* Your goal: Would you reproduce the listing exactly, leaving nothing out?

[[ Information shown, beginning ]]

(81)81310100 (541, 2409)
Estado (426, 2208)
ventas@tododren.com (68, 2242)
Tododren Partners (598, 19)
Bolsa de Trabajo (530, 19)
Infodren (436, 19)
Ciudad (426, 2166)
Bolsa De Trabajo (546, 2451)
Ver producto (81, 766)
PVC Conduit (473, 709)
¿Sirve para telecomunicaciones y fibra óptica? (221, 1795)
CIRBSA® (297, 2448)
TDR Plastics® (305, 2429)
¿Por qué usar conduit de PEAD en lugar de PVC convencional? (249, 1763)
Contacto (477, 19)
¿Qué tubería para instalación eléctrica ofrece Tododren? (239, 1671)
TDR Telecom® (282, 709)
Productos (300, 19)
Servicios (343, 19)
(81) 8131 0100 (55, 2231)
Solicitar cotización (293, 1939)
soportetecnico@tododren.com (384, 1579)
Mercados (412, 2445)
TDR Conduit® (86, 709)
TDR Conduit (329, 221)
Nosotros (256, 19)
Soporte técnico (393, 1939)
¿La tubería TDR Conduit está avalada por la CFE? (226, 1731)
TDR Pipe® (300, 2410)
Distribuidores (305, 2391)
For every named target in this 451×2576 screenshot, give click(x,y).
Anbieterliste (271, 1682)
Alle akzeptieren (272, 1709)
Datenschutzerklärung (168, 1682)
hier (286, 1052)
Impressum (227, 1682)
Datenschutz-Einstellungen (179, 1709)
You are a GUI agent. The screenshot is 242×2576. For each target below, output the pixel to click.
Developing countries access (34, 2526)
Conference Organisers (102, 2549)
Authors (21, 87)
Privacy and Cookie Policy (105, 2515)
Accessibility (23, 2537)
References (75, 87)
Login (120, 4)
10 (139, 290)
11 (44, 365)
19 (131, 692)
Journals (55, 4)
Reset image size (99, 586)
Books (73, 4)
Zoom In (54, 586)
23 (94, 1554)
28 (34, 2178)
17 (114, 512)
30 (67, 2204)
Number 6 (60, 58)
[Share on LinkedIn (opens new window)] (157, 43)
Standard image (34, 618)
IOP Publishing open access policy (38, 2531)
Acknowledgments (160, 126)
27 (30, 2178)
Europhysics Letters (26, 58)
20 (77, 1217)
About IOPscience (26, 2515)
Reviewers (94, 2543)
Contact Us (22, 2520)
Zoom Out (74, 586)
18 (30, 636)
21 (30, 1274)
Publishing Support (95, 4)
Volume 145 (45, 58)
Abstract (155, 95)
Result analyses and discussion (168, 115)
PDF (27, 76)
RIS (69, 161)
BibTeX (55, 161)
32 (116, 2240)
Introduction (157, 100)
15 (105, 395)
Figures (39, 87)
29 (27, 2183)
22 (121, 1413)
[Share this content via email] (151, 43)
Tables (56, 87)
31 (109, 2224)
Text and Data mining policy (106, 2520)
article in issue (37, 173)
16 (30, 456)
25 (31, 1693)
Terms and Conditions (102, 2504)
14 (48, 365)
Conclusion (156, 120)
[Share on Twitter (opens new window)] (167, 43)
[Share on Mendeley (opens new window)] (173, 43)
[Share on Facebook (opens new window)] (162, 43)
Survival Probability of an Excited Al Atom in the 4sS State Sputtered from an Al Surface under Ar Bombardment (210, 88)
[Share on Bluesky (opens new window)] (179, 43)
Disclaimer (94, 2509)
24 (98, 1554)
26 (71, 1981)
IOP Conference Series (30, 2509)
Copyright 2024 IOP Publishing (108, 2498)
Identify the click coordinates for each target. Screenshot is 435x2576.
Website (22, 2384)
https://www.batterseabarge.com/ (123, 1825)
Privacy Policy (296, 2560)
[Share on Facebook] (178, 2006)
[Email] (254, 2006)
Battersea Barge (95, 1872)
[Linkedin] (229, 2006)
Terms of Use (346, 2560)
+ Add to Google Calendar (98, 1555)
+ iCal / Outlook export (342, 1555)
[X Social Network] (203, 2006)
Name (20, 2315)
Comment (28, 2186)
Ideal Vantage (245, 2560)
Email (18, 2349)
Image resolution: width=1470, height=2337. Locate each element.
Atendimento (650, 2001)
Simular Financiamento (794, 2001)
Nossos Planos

[[ Information shown, end ]]

* The answer:
(81)81310100 (541, 2409)
Estado (426, 2208)
ventas@tododren.com (68, 2242)
Tododren Partners (598, 19)
Bolsa de Trabajo (530, 19)
Infodren (436, 19)
Ciudad (426, 2166)
Bolsa De Trabajo (546, 2451)
Ver producto (81, 766)
PVC Conduit (473, 709)
¿Sirve para telecomunicaciones y fibra óptica? (221, 1795)
CIRBSA® (297, 2448)
TDR Plastics® (305, 2429)
¿Por qué usar conduit de PEAD en lugar de PVC convencional? (249, 1763)
Contacto (477, 19)
¿Qué tubería para instalación eléctrica ofrece Tododren? (239, 1671)
TDR Telecom® (282, 709)
Productos (300, 19)
Servicios (343, 19)
(81) 8131 0100 (55, 2231)
Solicitar cotización (293, 1939)
soportetecnico@tododren.com (384, 1579)
Mercados (412, 2445)
TDR Conduit® (86, 709)
TDR Conduit (329, 221)
Nosotros (256, 19)
Soporte técnico (393, 1939)
¿La tubería TDR Conduit está avalada por la CFE? (226, 1731)
TDR Pipe® (300, 2410)
Distribuidores (305, 2391)
For every named target in this 451×2576 screenshot, give click(x,y).
Anbieterliste (271, 1682)
Alle akzeptieren (272, 1709)
Datenschutzerklärung (168, 1682)
hier (286, 1052)
Impressum (227, 1682)
Datenschutz-Einstellungen (179, 1709)
You are a GUI agent. The screenshot is 242×2576. For each target below, output the pixel to click.
Developing countries access (34, 2526)
Conference Organisers (102, 2549)
Authors (21, 87)
Privacy and Cookie Policy (105, 2515)
Accessibility (23, 2537)
References (75, 87)
Login (120, 4)
10 (139, 290)
11 (44, 365)
19 (131, 692)
Journals (55, 4)
Reset image size (99, 586)
Books (73, 4)
Zoom In (54, 586)
23 (94, 1554)
28 (34, 2178)
17 (114, 512)
30 (67, 2204)
Number 6 (60, 58)
[Share on LinkedIn (opens new window)] (157, 43)
Standard image (34, 618)
IOP Publishing open access policy (38, 2531)
Acknowledgments (160, 126)
27 (30, 2178)
Europhysics Letters (26, 58)
20 (77, 1217)
About IOPscience (26, 2515)
Reviewers (94, 2543)
Contact Us (22, 2520)
Zoom Out (74, 586)
18 (30, 636)
21 (30, 1274)
Publishing Support (95, 4)
Volume 145 (45, 58)
Abstract (155, 95)
Result analyses and discussion (168, 115)
PDF (27, 76)
RIS (69, 161)
BibTeX (55, 161)
32 (116, 2240)
Introduction (157, 100)
15 (105, 395)
Figures (39, 87)
29 (27, 2183)
22 (121, 1413)
[Share this content via email] (151, 43)
Tables (56, 87)
31 (109, 2224)
Text and Data mining policy (106, 2520)
article in issue (37, 173)
16 (30, 456)
25 (31, 1693)
Terms and Conditions (102, 2504)
14 (48, 365)
Conclusion (156, 120)
[Share on Twitter (opens new window)] (167, 43)
[Share on Mendeley (opens new window)] (173, 43)
[Share on Facebook (opens new window)] (162, 43)
Survival Probability of an Excited Al Atom in the 4sS State Sputtered from an Al Surface under Ar Bombardment (210, 88)
[Share on Bluesky (opens new window)] (179, 43)
Disclaimer (94, 2509)
24 (98, 1554)
26 (71, 1981)
IOP Conference Series (30, 2509)
Copyright 2024 IOP Publishing (108, 2498)
Identify the click coordinates for each target. Screenshot is 435x2576.
Website (22, 2384)
https://www.batterseabarge.com/ (123, 1825)
Privacy Policy (296, 2560)
[Share on Facebook] (178, 2006)
[Email] (254, 2006)
Battersea Barge (95, 1872)
[Linkedin] (229, 2006)
Terms of Use (346, 2560)
+ Add to Google Calendar (98, 1555)
+ iCal / Outlook export (342, 1555)
[X Social Network] (203, 2006)
Name (20, 2315)
Comment (28, 2186)
Ideal Vantage (245, 2560)
Email (18, 2349)
Image resolution: width=1470, height=2337. Locate each element.
Atendimento (650, 2001)
Simular Financiamento (794, 2001)
Nossos Planos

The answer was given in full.